• _PROBLEM TO WORK ON_: Your answer must be an exact copy of the lines from the one containing "You are a computer-use" through the last line of the records below, with no pictures; please include nothing else.

• _Screenshot grounding data_:
****************
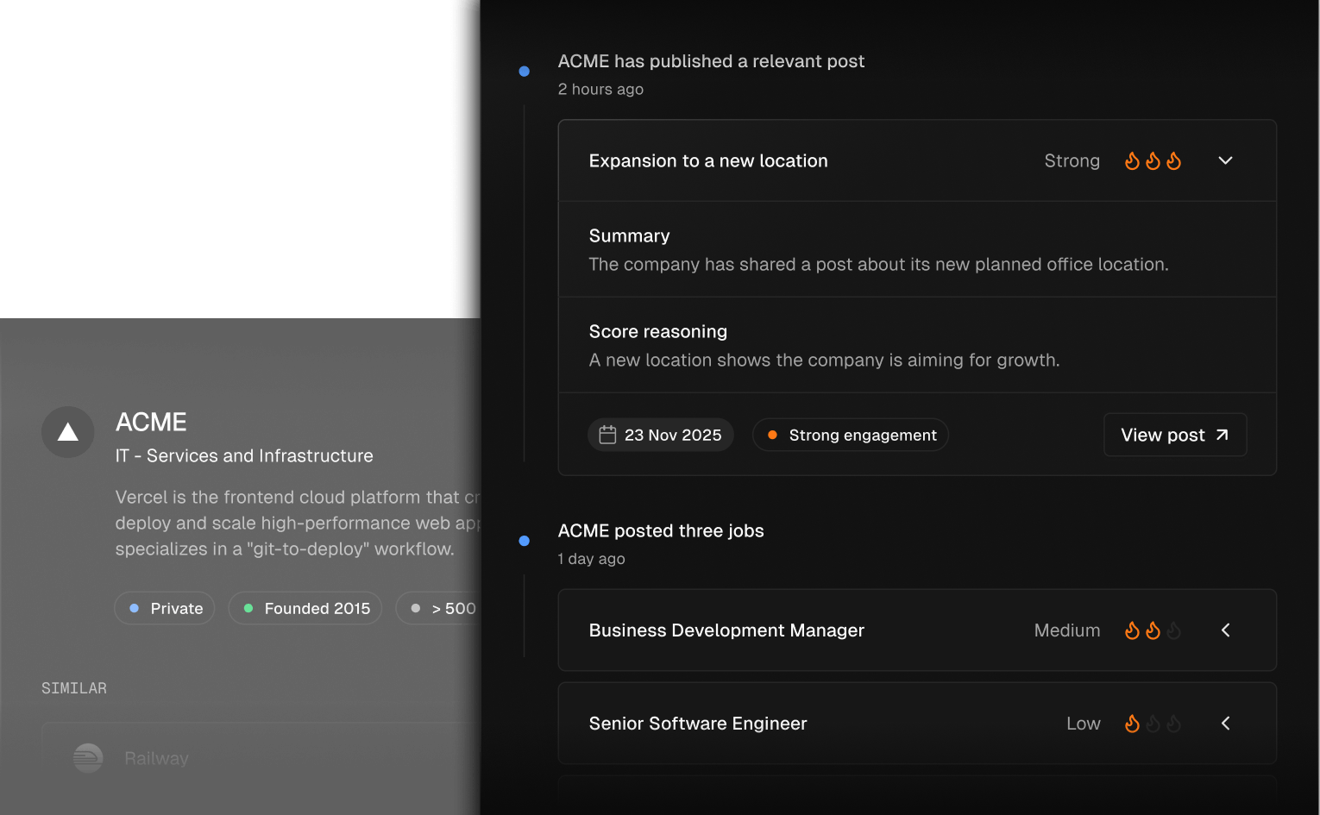
Task: Click the arrow icon in View post
Action: 1222,436
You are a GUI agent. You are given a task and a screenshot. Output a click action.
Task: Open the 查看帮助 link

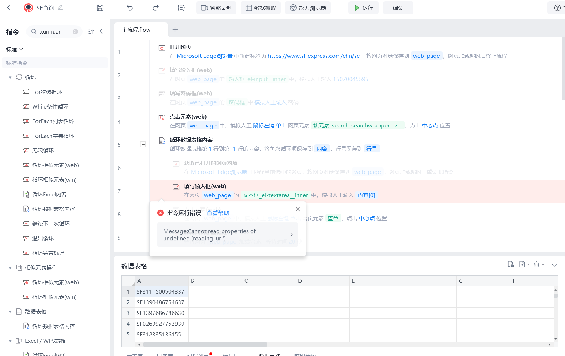coord(218,213)
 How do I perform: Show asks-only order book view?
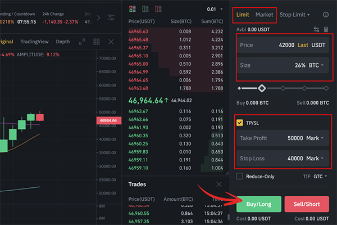click(158, 10)

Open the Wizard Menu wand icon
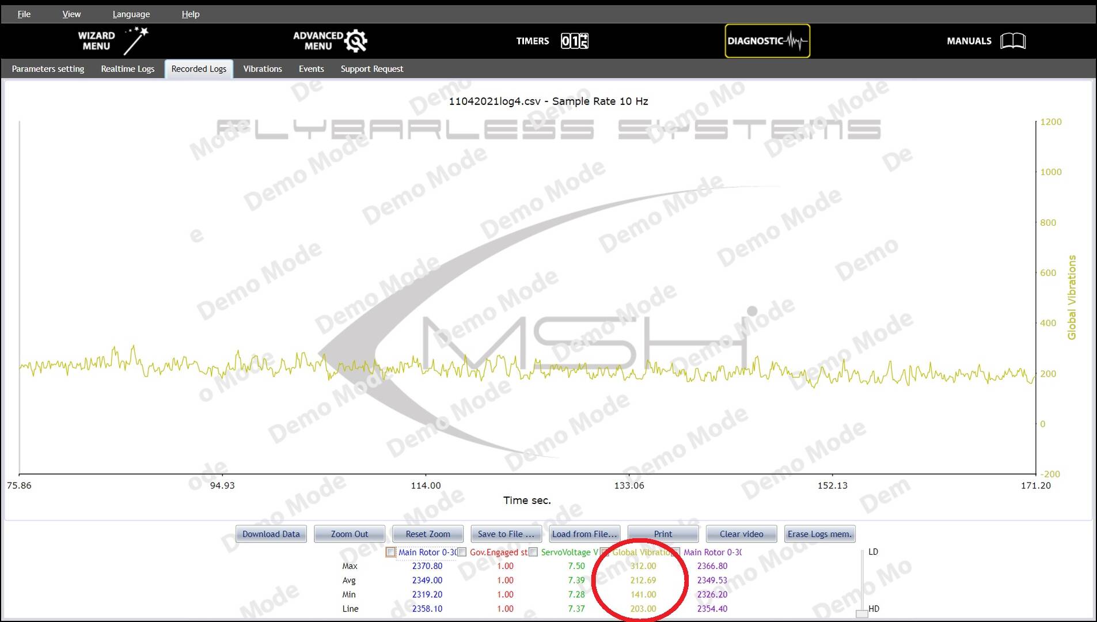coord(136,40)
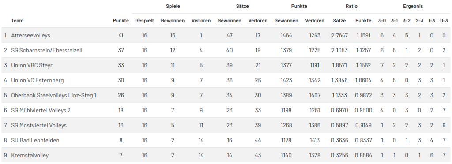Select Oberbank Steelvolleys Linz-Steg 1
Screen dimensions: 452x164
coord(53,95)
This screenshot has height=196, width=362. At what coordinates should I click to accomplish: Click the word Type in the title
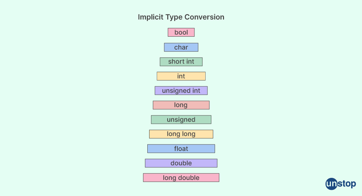point(174,17)
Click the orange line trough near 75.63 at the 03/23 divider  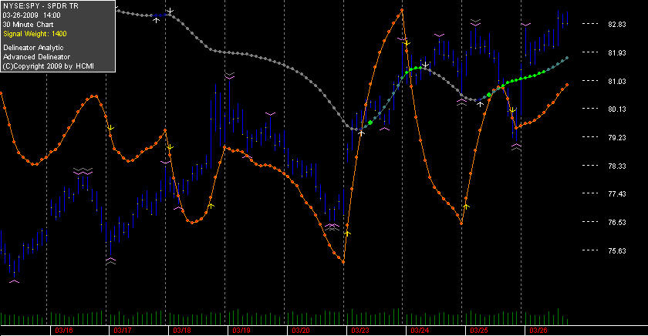coord(343,262)
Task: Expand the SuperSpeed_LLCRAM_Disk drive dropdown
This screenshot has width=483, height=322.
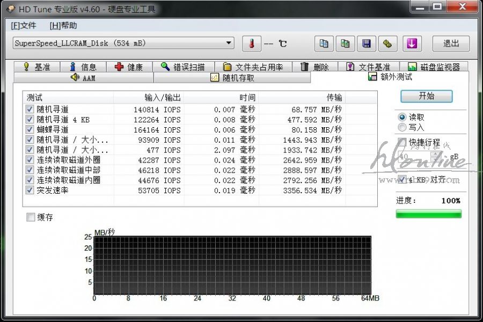Action: click(229, 43)
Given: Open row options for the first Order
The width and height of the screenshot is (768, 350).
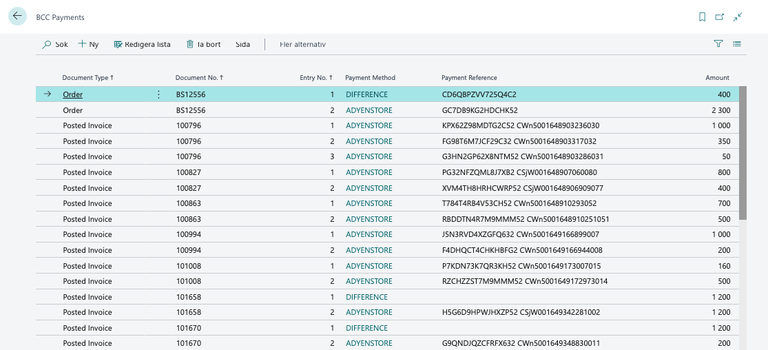Looking at the screenshot, I should click(158, 94).
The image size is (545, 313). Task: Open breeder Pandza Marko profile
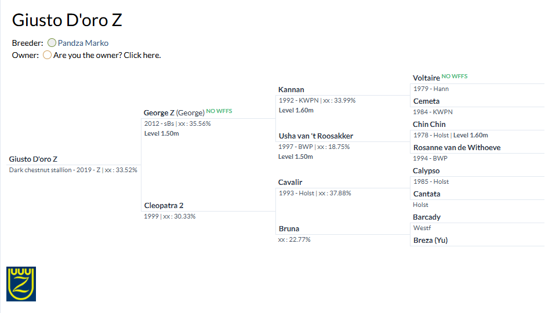pyautogui.click(x=83, y=43)
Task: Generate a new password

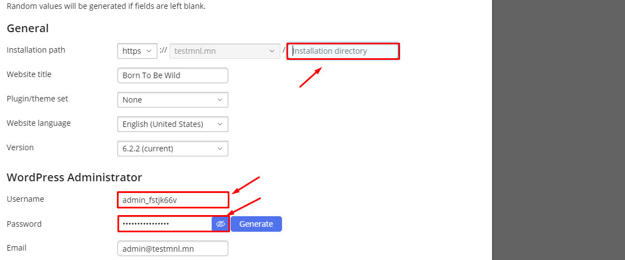Action: [257, 224]
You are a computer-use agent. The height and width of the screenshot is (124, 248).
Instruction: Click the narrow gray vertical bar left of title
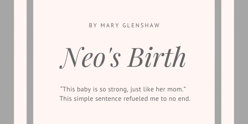tap(30, 62)
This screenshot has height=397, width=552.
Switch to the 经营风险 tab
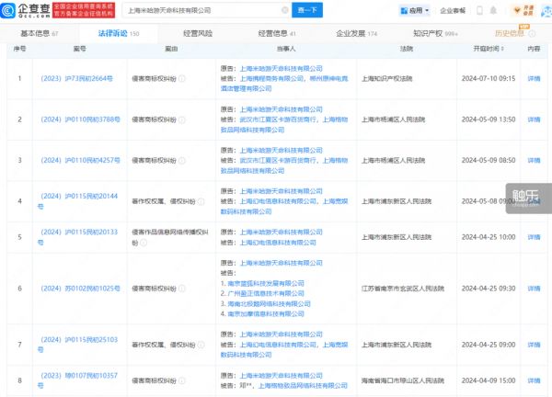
****************
• _SOLUTION TO THIS EXERCISE_:
You are a computer-use agent. The height and width of the screenshot is (124, 248).
Instruction: Click the narrow gray vertical bar left of title
tap(30, 62)
This screenshot has height=397, width=552.
Switch to the 经营风险 tab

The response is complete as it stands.